La démocratie représentative autrement
Directrice du CRIDAQ, Dominique Leydet estime que l’État moderne s’est démocratisé avec l’extension du suffrage, du droit d’association et de la liberté d’opinion, rendant possibles des rapports plus horizontaux entre les citoyens. «On peut avoir une conception large de la démocratie représentative, qui inclut des formes de démocratie participative et directe, a-t-elle observé. À l’instar de l’ancien premier ministre libéral Jean Charest lors de la grève étudiante de 2012, mais pour d’autres raisons, Francis oppose de manière rigide les urnes et la rue. Essayons plutôt de penser ensemble ces deux dimensions, en les articulant de manière plus fine.»

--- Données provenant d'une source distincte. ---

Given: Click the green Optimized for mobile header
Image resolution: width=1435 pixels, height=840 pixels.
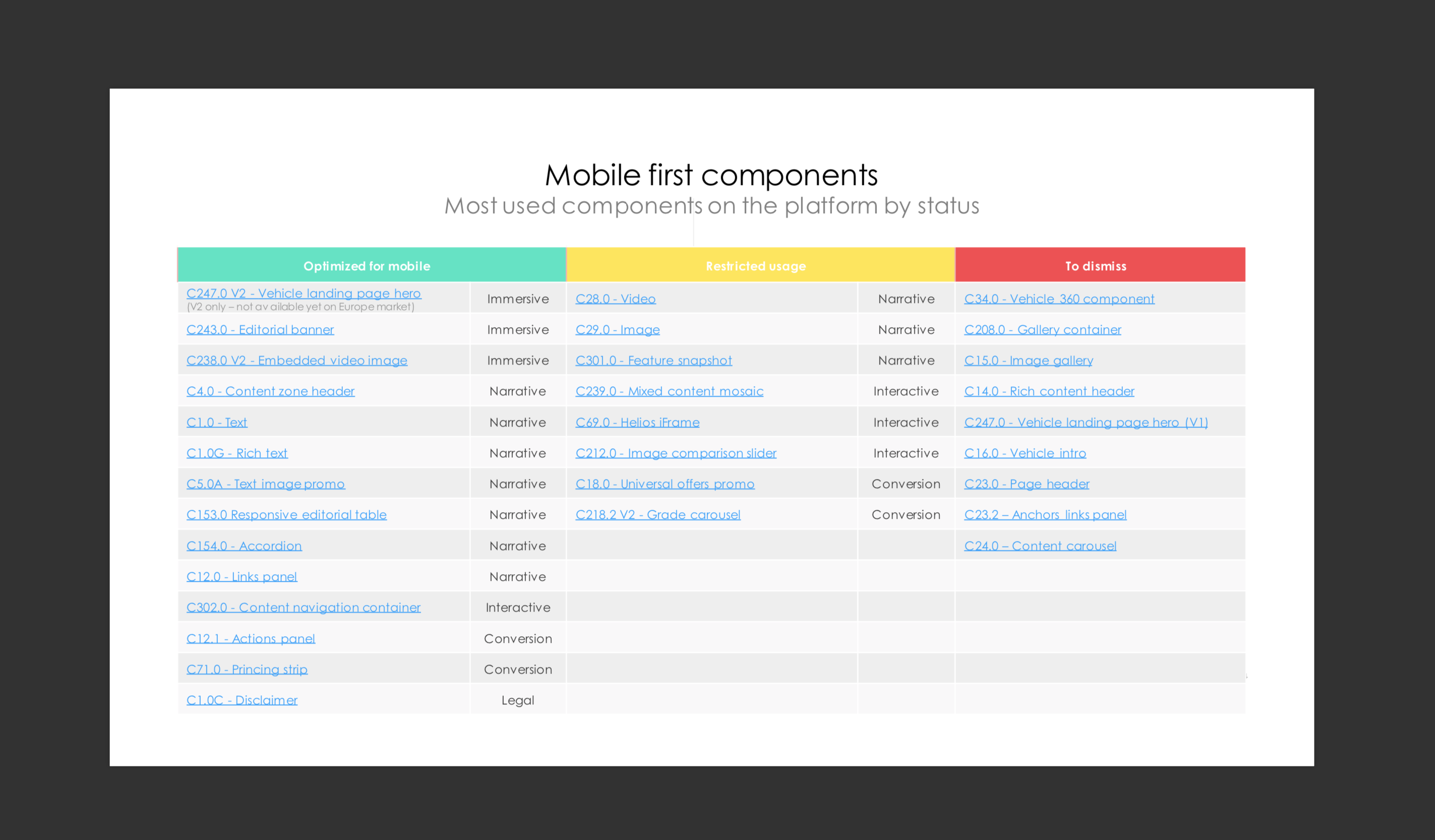Looking at the screenshot, I should [x=367, y=266].
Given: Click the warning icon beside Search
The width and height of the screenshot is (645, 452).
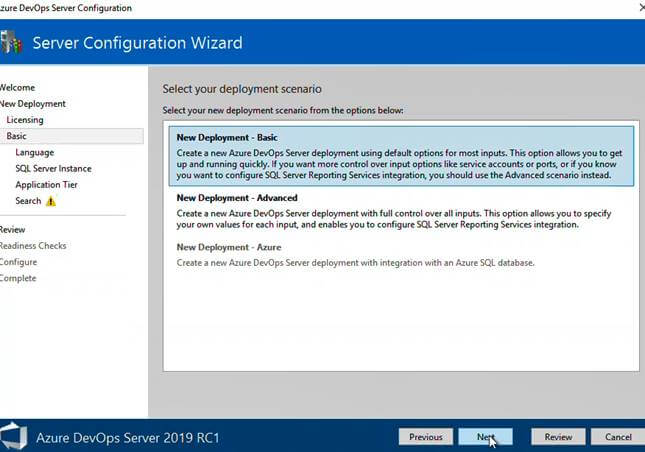Looking at the screenshot, I should (x=51, y=201).
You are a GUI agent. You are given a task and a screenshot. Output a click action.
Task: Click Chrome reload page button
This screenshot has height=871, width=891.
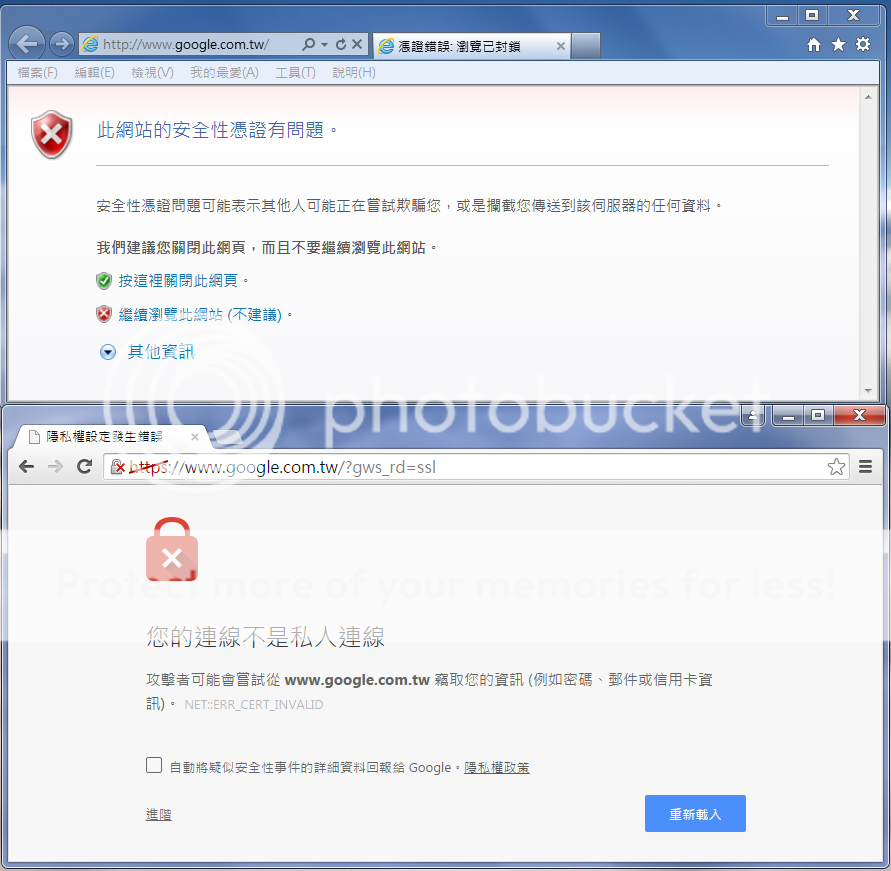[84, 467]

Spécialiste de la philosophie politique, Dominique Leydet ne croit pas que l’on puisse se débarrasser facilement de la représentation. «Il existe toujours un écart entre les représentants et les représentés, a-t-elle noté. En 2012, les assemblées générales étudiantes, qui fonctionnaient sous le mode de la démocratie directe, prétendaient représenter l’ensemble des étudiants, alors qu’elles ne réunissaient qu’une partie d’entre eux.»
Joseph-Yvon Thériault, titulaire de la Chaire de recherche du Canada en mondialisation, citoyenneté et démocratie, considère que définir comme agoraphobique (marqué par la peur du peuple, selon Francis Dupuis-Déri) le régime social et politique dans lequel nous vivons depuis 500 ans ne tient pas la route. «Dès la Révolution française, la Déclaration des droits de l’homme et du citoyen a défini l’autonomie du peuple, stipulant que l’on n’a pas le droit d’empêcher les autres de parler et que chacun est libre d’entrer en conversation avec qui il veut. Dans la démocratie moderne, tout est discutable.»
Le sociologue a aussi critiqué l’idée selon laquelle la démocratie moderne serait une forme d’aristocratie élective. «Pour Francis Dupuis-Déri, le peuple assemblé incarnerait la dimension absolue de la démocratie. Or, la démocratie est aussi un régime de gouvernement. On ne peut pas gouverner une société complexe comme la nôtre uniquement en multipliant les dêmos, sans se doter d’une instance politique régulatrice.»
Crise des partis politiques
Désertés par les citoyens, en particulier par les jeunes, les partis politiques au Québec, au Canada et ailleurs en Occident sont en crise. «C’est l’un des symptômes de la crise de la démocratie représentative, a relevé Dominique Leydet. Issus à l’origine de la société civile, les partis sont presque devenus des organes étatiques. Cela dit, nous devons agir afin qu’ils jouent leur rôle de relais institutionnel en faisant circuler les idées et les revendications des citoyens.»
Francis Dupuis-Déri ne croit pas en la nécessité d’une alliance entre le social (les mouvements sociaux) et le politique (les élections et le gouvernement). Selon lui, cette distinction hiérarchise les priorités et présente le politique comme plus important que le social. Les mouvements sociaux protestataires auraient ainsi l’obligation de se mettre au service d’un parti, seul véhicule crédible d’un projet de transformation et de justice sociale.
«Depuis la fin de la guerre froide, les inégalités sociales se sont aggravées et l’environnement s’est dégradé. Ce qui s’est produit de plus intéressant sur les plans de la liberté, de l’égalité et de la solidarité, ce fut le développement de mouvements sociaux autonomes», a conclu le politologue.